Este trabalho recorreu aos programas eleitorais dos 17 partidos que concorrem às eleições europeias de maio de 2019. Foram considerados como programas eleitorias os documentos assim indicados nos sites dos partidos/coligações ou, quando não disponibilizados nesses portais, os documentos entregues pelos próprios partidos à Renascença.

Quando os programas políticos estavam sob a forma de documentos não editáveis - isto é, em formato .pdf - a Renascença teve de proceder à sua transformação para ficheiros .txt. Esta conversão exigiu a consequente "limpeza" de dados, como a eliminação do texto que surgia em cabeçalho ou rodapé. Procurou-se sempre manter ao máximo a integridade dos textos dos programas políticos.

Os ficheiros considerados para a análise podem ser consultados aqui. No caso da CDU, e porque os dois partidos que compõem esta coligação apresentam cada um um documento próprio, considerou-se como programa político da CDU a junção dos dois documentos do PCP e do PEV.

Para que a análise quantitativa produzisse resultados significativos, foram eliminadas algumas palavras recorrentes na língua portuguesa que não acrescentam muito ao significado dos textos.
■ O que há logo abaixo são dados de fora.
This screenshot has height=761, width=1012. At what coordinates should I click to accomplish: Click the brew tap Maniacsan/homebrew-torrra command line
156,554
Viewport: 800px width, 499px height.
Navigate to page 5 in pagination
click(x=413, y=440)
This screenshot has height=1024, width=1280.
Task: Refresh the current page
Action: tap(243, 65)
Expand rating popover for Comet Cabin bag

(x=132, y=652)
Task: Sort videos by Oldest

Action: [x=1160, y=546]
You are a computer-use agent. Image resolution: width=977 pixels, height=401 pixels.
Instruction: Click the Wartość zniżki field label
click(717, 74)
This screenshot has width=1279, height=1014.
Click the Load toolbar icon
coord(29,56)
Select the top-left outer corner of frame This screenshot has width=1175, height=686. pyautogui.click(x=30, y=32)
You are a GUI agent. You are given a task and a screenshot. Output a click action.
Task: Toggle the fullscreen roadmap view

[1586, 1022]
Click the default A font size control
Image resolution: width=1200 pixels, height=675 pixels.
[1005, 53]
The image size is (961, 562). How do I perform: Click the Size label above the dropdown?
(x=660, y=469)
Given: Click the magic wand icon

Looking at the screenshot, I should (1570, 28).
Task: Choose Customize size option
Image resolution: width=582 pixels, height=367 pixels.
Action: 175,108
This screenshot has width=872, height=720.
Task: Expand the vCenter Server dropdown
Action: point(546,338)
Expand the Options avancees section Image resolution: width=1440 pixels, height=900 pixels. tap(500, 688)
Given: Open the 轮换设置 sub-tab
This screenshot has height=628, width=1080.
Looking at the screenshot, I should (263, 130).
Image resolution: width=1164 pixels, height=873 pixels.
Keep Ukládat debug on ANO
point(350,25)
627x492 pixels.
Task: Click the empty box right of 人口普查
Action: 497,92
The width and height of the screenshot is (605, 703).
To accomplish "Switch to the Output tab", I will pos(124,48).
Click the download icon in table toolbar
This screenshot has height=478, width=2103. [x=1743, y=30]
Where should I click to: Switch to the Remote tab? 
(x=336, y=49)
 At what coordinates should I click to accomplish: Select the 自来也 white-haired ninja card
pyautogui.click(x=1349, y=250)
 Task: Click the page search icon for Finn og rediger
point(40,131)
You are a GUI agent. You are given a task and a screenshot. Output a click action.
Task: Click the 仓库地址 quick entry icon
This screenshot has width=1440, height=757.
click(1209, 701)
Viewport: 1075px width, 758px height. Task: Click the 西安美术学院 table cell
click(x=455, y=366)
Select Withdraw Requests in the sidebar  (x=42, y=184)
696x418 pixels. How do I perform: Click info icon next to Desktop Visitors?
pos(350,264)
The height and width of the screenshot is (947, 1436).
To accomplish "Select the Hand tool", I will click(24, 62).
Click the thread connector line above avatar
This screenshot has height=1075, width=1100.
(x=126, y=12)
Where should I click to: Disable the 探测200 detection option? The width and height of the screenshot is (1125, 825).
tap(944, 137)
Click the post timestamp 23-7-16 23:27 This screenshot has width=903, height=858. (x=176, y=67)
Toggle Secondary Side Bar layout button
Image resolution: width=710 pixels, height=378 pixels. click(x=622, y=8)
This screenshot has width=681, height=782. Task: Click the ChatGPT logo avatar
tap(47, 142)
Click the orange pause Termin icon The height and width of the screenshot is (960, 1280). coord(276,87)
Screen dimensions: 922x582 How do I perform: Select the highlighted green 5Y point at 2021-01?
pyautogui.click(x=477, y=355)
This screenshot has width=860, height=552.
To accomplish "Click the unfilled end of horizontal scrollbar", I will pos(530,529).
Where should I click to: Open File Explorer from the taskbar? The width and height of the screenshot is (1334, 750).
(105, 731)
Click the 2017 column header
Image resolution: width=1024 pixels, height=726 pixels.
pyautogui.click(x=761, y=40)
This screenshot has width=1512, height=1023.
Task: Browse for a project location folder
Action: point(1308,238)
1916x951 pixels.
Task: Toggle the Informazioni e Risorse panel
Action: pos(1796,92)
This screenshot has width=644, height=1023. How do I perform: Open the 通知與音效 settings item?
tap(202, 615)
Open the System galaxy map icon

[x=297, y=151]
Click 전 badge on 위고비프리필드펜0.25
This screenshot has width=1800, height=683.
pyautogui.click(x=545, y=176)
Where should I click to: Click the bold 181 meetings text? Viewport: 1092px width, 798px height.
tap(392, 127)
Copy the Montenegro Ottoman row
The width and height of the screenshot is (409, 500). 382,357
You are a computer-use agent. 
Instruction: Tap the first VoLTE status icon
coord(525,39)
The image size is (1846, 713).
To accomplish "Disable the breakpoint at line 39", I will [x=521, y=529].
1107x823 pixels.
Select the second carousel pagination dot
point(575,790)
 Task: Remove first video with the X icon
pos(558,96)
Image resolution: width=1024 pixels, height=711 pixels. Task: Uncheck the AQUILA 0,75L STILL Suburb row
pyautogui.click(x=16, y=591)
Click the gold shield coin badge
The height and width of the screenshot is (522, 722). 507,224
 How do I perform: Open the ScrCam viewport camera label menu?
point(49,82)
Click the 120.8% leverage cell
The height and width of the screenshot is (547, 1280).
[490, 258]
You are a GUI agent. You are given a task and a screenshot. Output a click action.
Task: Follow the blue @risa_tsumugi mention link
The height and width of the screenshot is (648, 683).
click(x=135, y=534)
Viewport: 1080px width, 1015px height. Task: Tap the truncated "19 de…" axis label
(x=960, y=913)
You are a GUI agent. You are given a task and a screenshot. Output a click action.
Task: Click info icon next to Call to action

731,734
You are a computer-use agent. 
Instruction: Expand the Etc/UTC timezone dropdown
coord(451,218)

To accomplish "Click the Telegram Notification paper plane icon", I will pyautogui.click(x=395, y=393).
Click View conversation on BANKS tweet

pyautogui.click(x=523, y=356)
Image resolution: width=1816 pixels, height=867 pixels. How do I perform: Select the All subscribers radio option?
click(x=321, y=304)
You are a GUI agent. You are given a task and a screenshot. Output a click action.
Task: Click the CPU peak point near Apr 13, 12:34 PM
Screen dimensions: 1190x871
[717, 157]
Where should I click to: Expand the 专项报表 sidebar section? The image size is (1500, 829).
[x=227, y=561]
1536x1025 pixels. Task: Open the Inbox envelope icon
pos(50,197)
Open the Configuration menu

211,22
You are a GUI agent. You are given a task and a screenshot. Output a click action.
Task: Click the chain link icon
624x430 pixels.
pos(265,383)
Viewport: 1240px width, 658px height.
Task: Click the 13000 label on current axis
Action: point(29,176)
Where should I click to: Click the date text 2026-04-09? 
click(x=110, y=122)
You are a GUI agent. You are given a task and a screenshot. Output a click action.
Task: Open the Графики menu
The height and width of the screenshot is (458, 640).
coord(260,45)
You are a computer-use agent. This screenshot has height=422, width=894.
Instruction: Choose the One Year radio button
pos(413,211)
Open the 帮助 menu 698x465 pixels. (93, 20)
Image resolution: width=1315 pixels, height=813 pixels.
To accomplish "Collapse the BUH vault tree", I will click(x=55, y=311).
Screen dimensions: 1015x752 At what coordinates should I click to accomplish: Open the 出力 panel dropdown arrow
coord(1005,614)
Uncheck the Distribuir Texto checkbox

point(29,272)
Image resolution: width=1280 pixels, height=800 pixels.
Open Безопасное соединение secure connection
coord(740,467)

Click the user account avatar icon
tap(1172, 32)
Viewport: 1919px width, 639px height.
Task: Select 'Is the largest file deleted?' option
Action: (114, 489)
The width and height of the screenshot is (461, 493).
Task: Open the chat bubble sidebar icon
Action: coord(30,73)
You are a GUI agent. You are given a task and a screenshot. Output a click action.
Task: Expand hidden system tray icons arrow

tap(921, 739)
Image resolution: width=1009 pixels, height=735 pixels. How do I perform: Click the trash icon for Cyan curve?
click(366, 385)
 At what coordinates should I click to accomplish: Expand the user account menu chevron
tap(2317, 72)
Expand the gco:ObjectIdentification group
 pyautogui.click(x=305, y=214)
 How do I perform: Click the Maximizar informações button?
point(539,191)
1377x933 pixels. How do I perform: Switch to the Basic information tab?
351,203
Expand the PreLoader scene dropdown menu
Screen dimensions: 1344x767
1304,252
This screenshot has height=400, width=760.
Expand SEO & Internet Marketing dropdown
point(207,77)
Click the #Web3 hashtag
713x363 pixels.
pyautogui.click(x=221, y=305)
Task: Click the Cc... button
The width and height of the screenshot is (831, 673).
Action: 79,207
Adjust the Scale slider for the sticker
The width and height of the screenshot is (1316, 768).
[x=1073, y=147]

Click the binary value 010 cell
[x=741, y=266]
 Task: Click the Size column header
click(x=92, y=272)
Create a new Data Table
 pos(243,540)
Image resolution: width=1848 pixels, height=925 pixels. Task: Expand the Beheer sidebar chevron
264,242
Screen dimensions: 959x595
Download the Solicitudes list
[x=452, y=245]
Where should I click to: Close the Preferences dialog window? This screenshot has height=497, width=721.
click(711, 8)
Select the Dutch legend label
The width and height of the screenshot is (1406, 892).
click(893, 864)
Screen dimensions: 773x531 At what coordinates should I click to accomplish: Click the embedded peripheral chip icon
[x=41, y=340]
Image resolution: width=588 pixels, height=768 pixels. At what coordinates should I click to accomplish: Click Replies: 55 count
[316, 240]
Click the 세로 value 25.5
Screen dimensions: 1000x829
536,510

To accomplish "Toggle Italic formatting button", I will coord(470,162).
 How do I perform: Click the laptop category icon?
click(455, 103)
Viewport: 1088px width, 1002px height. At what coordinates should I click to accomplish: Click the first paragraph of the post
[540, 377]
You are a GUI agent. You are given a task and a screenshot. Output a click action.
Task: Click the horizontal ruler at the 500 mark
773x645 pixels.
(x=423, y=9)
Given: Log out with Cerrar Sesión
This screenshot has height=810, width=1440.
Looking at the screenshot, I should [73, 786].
As palavras que a Renascença não considerou podem ser consultadas aqui.

A análise de sentimento recorreu ao trabalho de Saif M. Mohammad e Peter D. Turney que, através de crowdsoursing, criaram uma base de dados com 14.183 palavras que atribui um valor booleano (1 ou 0) a um ou mais dos oito sentimentos básicos definidos na teoria de Robert Plutchik, que define oito sentimentos básicos.

Esta análise de sentimentos não toma a palavras no seu contexto frásico que, como sabemos, pode variar muito. Além disso, a classificação das palavras foi efetuada em Inglês, tendo os autores procedido depois à sua tradução. Apesar de os autores garantirem que, daquilo que puderam observar, uma grande maioria das classificações feitas "serem estáveis em várias línguas", estamos conscientes de que uma classificação do mesmo género feita por portugueses e a partir de uma lista de palavras em português seria mais eficiente. No entanto, não foi encontrada uma base de dados com essas caracterítiscas.

A lista de palavras e a respetiva classificação de Saif M. Mohammad e Peter D. Turney, do National Research Council Canada, pode ser consultada aqui.

Relativamente ao uso do teste de Flesch para avaliar a legibilidade dos documentos, importa ressalvar que este teste não interpreta o conteúdo do texto, tendo como variávies o comprimento médio das frases e o número médio de sílabas por palavra. Este teste estatístico foi desenvolvido originalmente para a língua inglesa - uma língua que tem menos sílabas por palavra. Adaptamos o teste para a língua portuguea somando 42 pontos aos valores originais do teste, à semelhança do que fizeram quatro investigadores da Universidade de São Paulo.

Todo o código e dados que estão na origem deste trabalho podem ser consultados e descarregados no Portal de Dados Abertos da Renascença.